> [PROBLEM DESCRIPTION] Convert the lines of the records starting at the line containing "faxed [701, 1112]" and ending at the line containing "proper [602, 280]" into a numbered list, omitting any blank lines. Include both of those lines and nothing outside that range.

>> Start

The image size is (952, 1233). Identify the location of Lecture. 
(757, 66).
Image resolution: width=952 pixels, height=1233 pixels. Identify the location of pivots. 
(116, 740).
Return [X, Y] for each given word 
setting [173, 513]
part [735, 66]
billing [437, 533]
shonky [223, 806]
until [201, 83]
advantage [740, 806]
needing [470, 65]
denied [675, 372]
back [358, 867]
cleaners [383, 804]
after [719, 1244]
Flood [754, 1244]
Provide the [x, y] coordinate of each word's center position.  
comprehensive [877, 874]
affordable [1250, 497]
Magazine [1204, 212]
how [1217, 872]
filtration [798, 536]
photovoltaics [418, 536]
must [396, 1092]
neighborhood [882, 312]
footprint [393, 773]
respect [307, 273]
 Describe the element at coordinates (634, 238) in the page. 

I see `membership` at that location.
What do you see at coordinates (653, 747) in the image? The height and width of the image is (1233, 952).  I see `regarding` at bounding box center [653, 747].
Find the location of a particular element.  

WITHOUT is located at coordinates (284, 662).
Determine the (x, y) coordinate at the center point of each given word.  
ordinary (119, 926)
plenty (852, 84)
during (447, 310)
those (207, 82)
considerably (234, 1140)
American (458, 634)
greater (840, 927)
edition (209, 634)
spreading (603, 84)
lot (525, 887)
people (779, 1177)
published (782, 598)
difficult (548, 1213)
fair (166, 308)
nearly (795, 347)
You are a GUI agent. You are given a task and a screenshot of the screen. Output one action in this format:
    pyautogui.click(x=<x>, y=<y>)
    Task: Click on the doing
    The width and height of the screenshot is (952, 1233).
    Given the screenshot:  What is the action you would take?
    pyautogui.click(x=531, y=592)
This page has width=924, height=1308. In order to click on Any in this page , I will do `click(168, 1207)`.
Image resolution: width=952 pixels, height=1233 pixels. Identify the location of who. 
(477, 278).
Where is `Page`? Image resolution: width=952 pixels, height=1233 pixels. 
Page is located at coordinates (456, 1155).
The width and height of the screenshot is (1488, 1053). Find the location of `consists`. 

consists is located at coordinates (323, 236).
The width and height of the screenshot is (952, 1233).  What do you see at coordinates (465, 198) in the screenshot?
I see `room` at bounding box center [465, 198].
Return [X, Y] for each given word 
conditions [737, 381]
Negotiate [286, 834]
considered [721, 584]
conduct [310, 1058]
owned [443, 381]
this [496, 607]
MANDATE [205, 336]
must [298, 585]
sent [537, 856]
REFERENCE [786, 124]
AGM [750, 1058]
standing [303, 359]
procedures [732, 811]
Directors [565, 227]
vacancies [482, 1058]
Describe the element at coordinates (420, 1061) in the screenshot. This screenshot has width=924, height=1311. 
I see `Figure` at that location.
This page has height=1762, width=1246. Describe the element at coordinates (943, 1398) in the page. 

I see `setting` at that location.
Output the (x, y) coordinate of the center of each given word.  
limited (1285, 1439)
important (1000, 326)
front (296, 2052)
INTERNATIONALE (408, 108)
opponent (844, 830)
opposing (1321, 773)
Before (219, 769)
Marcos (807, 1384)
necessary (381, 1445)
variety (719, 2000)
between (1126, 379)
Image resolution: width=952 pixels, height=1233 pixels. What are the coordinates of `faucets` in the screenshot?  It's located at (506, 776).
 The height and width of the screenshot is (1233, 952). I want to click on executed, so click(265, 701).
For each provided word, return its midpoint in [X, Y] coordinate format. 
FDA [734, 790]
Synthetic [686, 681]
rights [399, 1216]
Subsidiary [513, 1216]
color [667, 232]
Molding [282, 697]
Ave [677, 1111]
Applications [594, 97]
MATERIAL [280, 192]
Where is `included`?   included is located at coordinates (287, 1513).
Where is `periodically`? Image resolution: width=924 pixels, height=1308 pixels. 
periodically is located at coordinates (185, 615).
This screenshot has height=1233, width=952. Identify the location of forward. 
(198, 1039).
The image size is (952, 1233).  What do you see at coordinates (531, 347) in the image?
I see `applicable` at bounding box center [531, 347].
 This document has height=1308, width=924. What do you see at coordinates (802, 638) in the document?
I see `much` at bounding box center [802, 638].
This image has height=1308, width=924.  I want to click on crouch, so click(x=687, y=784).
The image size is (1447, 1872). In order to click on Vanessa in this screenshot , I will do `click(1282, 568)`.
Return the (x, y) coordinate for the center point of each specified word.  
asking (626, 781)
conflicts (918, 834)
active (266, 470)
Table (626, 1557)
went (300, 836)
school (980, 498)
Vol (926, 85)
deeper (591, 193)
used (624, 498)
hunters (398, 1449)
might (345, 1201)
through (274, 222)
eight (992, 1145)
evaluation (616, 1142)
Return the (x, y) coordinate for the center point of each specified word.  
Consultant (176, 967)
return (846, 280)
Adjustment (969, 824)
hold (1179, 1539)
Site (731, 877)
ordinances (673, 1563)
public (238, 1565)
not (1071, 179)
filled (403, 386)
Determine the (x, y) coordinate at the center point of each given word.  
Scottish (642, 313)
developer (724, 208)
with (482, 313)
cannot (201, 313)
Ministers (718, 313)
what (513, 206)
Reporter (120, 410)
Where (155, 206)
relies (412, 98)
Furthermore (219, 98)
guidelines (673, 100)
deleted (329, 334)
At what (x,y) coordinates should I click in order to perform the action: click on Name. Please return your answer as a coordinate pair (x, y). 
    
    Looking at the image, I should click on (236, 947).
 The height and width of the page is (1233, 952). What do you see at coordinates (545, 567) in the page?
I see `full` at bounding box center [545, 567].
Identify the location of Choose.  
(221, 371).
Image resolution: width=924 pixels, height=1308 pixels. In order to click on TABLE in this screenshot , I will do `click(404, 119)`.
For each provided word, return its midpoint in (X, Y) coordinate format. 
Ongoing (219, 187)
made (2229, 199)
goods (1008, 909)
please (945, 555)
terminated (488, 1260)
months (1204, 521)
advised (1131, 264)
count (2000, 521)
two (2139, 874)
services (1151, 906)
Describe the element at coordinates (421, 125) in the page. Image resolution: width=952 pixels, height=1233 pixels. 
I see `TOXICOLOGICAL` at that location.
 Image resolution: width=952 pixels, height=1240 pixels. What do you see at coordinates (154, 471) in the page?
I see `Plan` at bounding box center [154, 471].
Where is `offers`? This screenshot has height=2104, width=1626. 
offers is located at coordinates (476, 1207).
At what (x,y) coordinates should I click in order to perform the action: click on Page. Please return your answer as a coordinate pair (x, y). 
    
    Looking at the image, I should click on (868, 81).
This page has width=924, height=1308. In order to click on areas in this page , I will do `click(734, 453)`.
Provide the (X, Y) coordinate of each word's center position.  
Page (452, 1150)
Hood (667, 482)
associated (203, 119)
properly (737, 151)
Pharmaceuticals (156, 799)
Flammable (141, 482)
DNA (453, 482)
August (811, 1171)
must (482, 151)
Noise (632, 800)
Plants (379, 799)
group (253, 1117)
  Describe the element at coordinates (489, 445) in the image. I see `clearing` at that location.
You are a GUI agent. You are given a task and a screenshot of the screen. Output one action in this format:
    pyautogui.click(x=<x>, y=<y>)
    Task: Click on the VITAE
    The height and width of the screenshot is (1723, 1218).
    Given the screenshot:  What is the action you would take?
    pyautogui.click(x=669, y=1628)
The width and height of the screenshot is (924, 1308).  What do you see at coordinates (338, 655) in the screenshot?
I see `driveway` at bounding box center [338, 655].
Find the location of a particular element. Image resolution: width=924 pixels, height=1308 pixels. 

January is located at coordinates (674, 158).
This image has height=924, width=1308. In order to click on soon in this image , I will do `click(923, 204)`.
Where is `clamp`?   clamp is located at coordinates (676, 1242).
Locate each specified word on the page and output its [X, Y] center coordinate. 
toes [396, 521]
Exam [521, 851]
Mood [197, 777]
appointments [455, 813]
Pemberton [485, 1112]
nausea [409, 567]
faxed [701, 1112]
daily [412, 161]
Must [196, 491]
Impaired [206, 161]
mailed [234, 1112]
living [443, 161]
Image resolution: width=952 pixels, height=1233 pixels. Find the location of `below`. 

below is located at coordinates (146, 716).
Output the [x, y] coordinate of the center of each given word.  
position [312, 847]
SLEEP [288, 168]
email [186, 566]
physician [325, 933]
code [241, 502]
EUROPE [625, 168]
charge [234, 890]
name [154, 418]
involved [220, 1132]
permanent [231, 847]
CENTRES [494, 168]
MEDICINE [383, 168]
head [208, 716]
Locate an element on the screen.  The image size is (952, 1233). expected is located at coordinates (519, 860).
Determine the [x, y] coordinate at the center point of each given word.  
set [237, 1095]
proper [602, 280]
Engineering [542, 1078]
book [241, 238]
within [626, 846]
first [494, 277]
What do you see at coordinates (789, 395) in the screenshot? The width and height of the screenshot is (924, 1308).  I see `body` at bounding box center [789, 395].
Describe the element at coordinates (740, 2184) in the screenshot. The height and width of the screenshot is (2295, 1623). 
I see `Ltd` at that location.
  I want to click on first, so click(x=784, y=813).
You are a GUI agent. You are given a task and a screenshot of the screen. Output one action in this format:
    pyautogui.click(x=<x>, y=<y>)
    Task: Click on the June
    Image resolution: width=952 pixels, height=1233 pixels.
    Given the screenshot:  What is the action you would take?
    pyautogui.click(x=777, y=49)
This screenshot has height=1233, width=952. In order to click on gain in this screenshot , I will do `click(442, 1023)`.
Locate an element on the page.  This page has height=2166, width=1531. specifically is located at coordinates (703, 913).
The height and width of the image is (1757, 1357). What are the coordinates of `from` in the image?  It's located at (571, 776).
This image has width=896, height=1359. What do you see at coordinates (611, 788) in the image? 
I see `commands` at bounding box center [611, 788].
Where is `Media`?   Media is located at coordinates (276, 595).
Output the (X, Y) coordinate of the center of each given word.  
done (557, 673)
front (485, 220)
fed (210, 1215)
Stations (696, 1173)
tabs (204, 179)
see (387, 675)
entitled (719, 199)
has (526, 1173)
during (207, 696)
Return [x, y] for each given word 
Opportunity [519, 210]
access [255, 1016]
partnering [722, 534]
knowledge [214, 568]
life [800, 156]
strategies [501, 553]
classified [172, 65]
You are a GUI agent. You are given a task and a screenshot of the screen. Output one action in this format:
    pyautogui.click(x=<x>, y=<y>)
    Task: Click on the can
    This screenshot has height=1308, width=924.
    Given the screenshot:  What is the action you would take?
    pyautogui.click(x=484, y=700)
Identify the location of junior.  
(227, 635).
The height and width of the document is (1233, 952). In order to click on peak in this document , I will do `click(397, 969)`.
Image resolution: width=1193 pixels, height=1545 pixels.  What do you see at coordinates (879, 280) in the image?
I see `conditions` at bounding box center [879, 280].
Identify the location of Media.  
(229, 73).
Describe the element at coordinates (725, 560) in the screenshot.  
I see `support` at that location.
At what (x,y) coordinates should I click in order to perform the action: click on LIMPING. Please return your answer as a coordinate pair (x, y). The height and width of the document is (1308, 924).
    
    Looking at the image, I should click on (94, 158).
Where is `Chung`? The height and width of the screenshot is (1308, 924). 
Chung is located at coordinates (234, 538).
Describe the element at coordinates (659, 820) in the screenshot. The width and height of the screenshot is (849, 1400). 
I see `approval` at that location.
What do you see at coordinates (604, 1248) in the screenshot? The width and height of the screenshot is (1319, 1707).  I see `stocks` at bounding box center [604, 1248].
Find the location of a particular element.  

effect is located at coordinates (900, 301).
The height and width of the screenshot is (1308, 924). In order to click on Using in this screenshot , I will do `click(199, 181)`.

>> End

> [FINAL RESULT]
1. faxed [701, 1112]
2. daily [412, 161]
3. Must [196, 491]
4. Impaired [206, 161]
5. mailed [234, 1112]
6. living [443, 161]
7. Image resolution: width=952 pixels, height=1233 pixels. Find the location of `below`. 
8. below is located at coordinates (146, 716).
9. Output the [x, y] coordinate of the center of each given word.  
10. position [312, 847]
11. SLEEP [288, 168]
12. email [186, 566]
13. physician [325, 933]
14. code [241, 502]
15. EUROPE [625, 168]
16. charge [234, 890]
17. name [154, 418]
18. involved [220, 1132]
19. permanent [231, 847]
20. CENTRES [494, 168]
21. MEDICINE [383, 168]
22. head [208, 716]
23. Locate an element on the screen.  The image size is (952, 1233). expected is located at coordinates (519, 860).
24. Determine the [x, y] coordinate at the center point of each given word.  
25. set [237, 1095]
26. proper [602, 280]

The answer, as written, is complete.